Introduction to Wavelet Transform: Time-Frequency Analysis with Python

Introduction

As discussed in the FFT article, the Fourier transform is a powerful tool for decomposing signals into sinusoidal frequency components. However, it has an inherent limitation: loss of time information.

The Fourier transform tells us “which frequencies are present in the signal as a whole” but not “when those frequencies occurred.” For signals whose frequency content changes over time, such as speech or seismic waves, this limitation is critical.

The Short-Time Fourier Transform (STFT) introduces time localization using a window function, but its fixed window size cannot simultaneously achieve high resolution for both high and low frequencies. The Wavelet Transform solves this problem by providing adaptive resolution in both time and frequency.
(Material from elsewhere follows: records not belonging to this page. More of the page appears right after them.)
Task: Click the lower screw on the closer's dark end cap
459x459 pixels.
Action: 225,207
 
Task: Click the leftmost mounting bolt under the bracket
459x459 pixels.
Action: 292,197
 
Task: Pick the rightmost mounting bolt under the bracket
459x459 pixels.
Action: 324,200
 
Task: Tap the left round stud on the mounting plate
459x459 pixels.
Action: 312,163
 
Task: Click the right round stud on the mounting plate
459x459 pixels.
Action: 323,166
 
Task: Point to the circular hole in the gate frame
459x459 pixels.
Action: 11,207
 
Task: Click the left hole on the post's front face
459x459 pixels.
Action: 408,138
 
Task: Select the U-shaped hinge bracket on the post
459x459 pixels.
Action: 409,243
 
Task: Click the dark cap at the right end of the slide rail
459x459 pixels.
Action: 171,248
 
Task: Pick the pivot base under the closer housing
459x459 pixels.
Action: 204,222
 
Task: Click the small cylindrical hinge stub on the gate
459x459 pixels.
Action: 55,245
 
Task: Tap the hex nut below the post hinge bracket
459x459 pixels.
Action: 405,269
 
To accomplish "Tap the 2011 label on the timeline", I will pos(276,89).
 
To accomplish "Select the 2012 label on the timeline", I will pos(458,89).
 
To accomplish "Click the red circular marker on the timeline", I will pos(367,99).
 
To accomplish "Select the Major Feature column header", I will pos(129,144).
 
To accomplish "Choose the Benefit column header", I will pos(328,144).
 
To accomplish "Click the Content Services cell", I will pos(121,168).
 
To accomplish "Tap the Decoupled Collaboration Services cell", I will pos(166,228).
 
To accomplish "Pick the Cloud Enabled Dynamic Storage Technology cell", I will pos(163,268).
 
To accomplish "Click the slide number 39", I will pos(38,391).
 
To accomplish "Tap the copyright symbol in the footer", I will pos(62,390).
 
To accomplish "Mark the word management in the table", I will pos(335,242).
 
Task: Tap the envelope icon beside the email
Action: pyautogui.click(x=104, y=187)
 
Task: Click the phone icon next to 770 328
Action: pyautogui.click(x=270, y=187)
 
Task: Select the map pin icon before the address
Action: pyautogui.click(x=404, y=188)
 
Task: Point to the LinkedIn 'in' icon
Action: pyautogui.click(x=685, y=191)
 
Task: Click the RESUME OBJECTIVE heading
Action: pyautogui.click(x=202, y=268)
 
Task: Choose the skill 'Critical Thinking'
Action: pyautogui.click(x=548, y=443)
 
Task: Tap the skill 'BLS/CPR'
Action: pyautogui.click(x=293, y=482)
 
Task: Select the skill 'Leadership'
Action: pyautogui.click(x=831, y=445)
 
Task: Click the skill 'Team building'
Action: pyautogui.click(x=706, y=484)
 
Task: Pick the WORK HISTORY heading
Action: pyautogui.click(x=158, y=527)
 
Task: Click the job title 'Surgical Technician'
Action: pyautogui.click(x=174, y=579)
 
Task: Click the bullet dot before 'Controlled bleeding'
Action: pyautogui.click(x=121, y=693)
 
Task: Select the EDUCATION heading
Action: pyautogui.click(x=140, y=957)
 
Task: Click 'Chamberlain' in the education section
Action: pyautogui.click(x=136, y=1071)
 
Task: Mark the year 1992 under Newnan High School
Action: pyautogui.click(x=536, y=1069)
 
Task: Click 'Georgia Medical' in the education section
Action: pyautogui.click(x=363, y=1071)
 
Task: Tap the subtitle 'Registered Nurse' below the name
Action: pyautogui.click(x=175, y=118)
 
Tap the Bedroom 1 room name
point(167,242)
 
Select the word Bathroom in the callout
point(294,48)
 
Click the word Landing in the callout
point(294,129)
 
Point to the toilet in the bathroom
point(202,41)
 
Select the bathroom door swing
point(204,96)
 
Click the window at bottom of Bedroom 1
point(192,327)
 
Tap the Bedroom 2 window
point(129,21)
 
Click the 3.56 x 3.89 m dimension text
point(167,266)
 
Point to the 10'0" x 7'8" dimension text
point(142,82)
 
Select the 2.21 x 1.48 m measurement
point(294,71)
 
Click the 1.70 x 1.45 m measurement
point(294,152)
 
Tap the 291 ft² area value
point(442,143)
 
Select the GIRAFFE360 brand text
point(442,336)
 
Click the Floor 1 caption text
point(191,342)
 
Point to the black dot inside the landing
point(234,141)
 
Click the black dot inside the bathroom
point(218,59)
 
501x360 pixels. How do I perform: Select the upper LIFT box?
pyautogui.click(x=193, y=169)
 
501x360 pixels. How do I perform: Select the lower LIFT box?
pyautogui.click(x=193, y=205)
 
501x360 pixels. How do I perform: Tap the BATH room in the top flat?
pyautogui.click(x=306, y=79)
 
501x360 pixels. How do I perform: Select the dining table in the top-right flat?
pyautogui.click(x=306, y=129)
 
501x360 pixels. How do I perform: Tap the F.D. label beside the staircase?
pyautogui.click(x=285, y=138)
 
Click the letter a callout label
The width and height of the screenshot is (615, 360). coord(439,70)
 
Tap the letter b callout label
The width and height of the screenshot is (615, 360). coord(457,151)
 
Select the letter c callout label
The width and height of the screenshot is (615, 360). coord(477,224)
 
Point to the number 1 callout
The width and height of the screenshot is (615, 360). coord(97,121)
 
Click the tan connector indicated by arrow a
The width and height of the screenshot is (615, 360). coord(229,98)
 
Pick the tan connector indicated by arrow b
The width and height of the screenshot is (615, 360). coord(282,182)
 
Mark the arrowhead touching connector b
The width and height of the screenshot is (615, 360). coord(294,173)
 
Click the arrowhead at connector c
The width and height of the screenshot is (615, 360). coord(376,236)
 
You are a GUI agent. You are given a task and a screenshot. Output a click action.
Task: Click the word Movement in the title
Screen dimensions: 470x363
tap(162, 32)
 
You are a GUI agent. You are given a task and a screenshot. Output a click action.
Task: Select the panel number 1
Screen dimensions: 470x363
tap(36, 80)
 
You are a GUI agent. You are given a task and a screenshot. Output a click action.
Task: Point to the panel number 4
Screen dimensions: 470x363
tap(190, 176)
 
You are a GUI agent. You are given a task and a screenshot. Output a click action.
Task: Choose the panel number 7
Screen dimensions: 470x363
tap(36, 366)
This article covers the mathematical foundations of the Continuous Wavelet Transform (CWT) and Discrete Wavelet Transform (DWT), along with Python implementations using PyWavelets.

From Fourier to Wavelet Transform

Limitations of STFT: Fixed Window Size

The STFT segments a signal with a short window and applies the Fourier transform to each segment:

\[\text{STFT}\{x(t)\}(\tau, \omega) = \int_{-\infty}^{\infty} x(t) \, w(t - \tau) \, e^{-j\omega t} \, dt \tag{1}\]

where \(w(t)\) is the window function and \(\tau\) is the time shift. The fundamental issue with STFT is that the window size is fixed:

Short window: Good time resolution, poor frequency resolution
Long window: Good frequency resolution, poor time resolution

This trade-off is governed by the Heisenberg uncertainty principle. There is a lower bound on the product of time spread \(\Delta t\) and frequency spread \(\Delta f\):

\[\Delta t \cdot \Delta f \geq \frac{1}{4\pi} \tag{2}\]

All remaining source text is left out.